Folha de S. Paulo


Islã na berlinda

SÃO PAULO - Michel Onfray é sinônimo de polêmica. O filósofo, que se classifica como libertário de esquerda, é um intransigente defensor do ateísmo e do hedonismo. Ele não costuma recorrer a eufemismos. Seus ataques a Freud e à psicanálise beiram a crueldade. Foi esperando ver sangue, portanto, que iniciei a leitura de seu recente "Penser l´Islam" (pensar o islã). O texto, porém, é surpreendentemente equilibrado.

Não é que Onfray tenha perdido seu gosto por fustigar a religião. Ele cataloga para nós as piores passagens do Alcorão. Indica as suras que conclamam o bom muçulmano a matar todos os infiéis, as que atacam os judeus, as que defendem a tortura e as que dizem que o homem deve se entristecer sempre que nasce uma filha. O autor, porém, não deixa de destacar as bem menos numerosas suras que glorificam a paz, o amor e a misericórdia. Tampouco deixa fazer a distinção óbvia de que existem muçulmanos radicais e moderados e que apenas os primeiros são um problema.

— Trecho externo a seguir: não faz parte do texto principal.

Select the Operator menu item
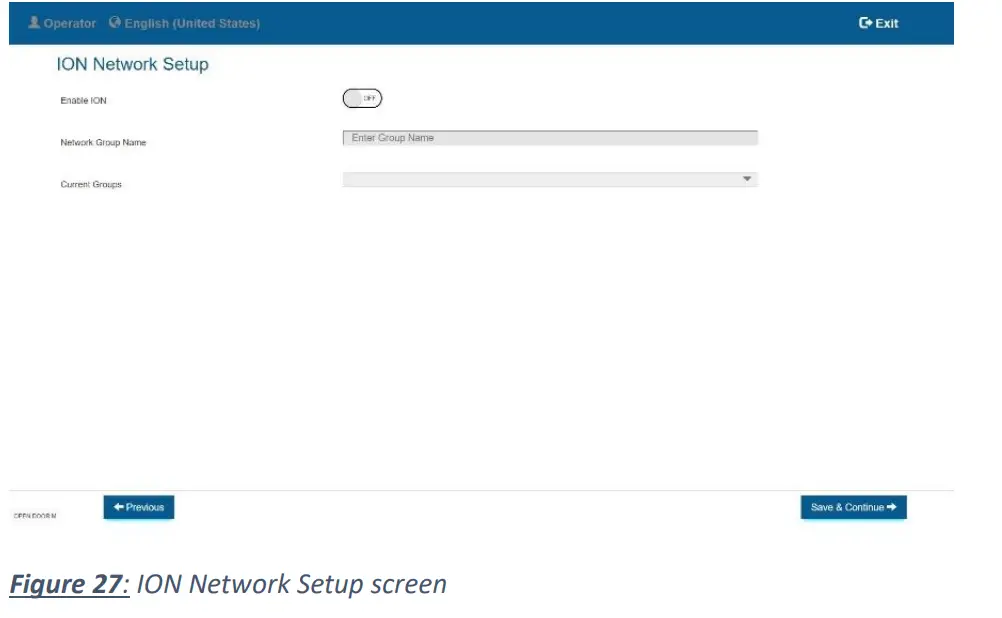pyautogui.click(x=70, y=24)
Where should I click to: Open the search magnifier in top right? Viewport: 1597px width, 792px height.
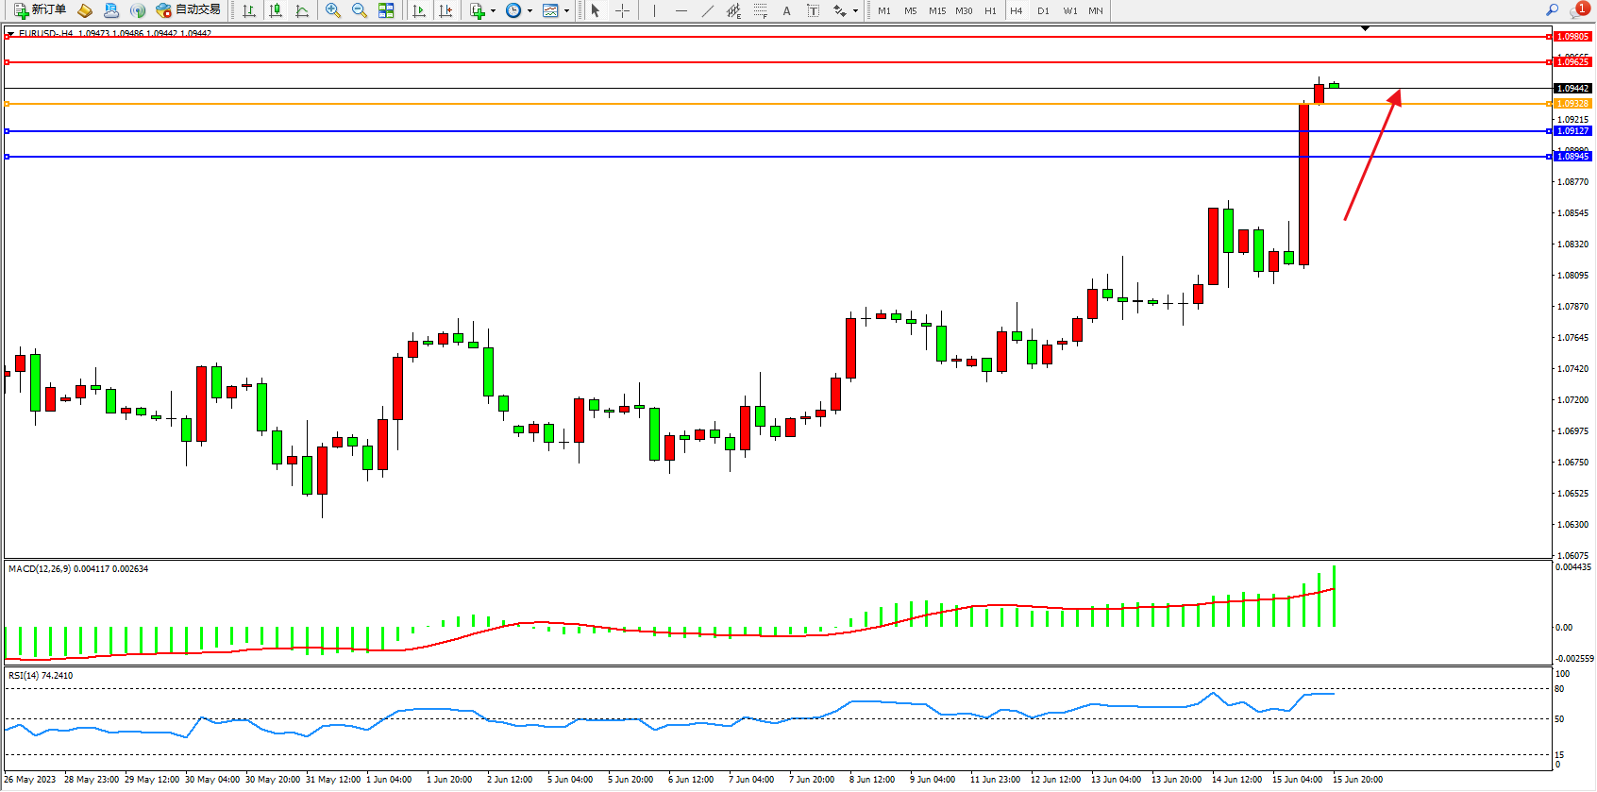click(1552, 10)
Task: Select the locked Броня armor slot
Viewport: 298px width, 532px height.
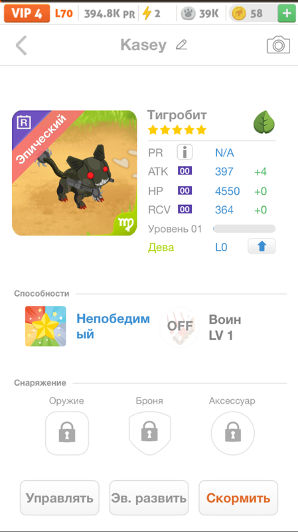Action: tap(150, 434)
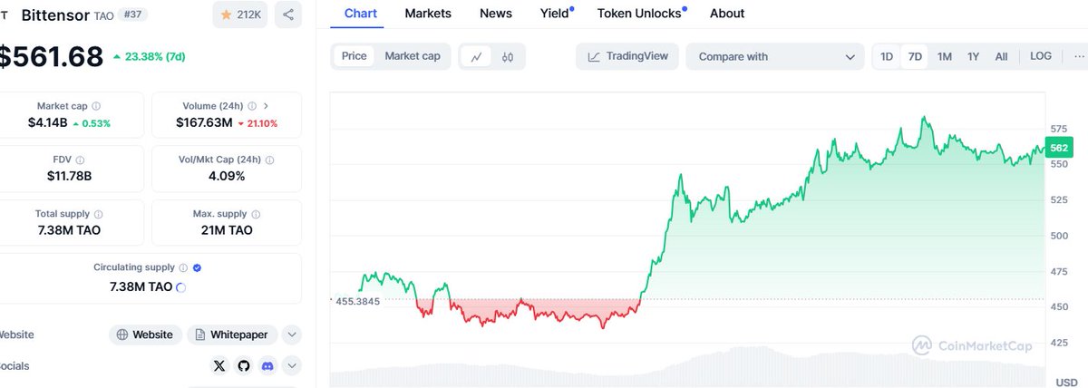Click the TradingView button

tap(627, 56)
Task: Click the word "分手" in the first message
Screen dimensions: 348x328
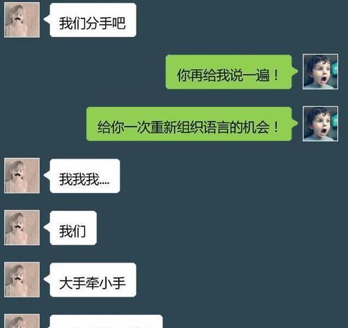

Lembra ainda que fenômenos como Estado Islâmico têm muito mais a ver com questões políticas do que com os textos religiosos propriamente ditos, que dizem tudo o que se queira ler e também o seu contrário.
Onfray aproveita para atacar tanto a direita que fala em choque de civilizações quanto o que chama de esquerda islamófila, que, sob o pretexto de combater o capitalismo e o colonialismo, não hesita em aliar-se a grupos com ideias liberticidas, misóginas, anti-semitas, homofóbicas etc.

Na tese mais polêmica da obra, o autor defende que a França abandone sua famosa "lei da laicidade" e, a exemplo do que faz a Alemanha, passe a cobrar um imposto conforme a afiliação religiosa de cada cidadão. Com esse dinheiro, o Estado manteria mesquitas que ensinariam aos jovens versões não radicais do islamismo. Não sou dado a violência, mas discordo tanto da ideia que tive vontade de jogar uma bomba em Onfray.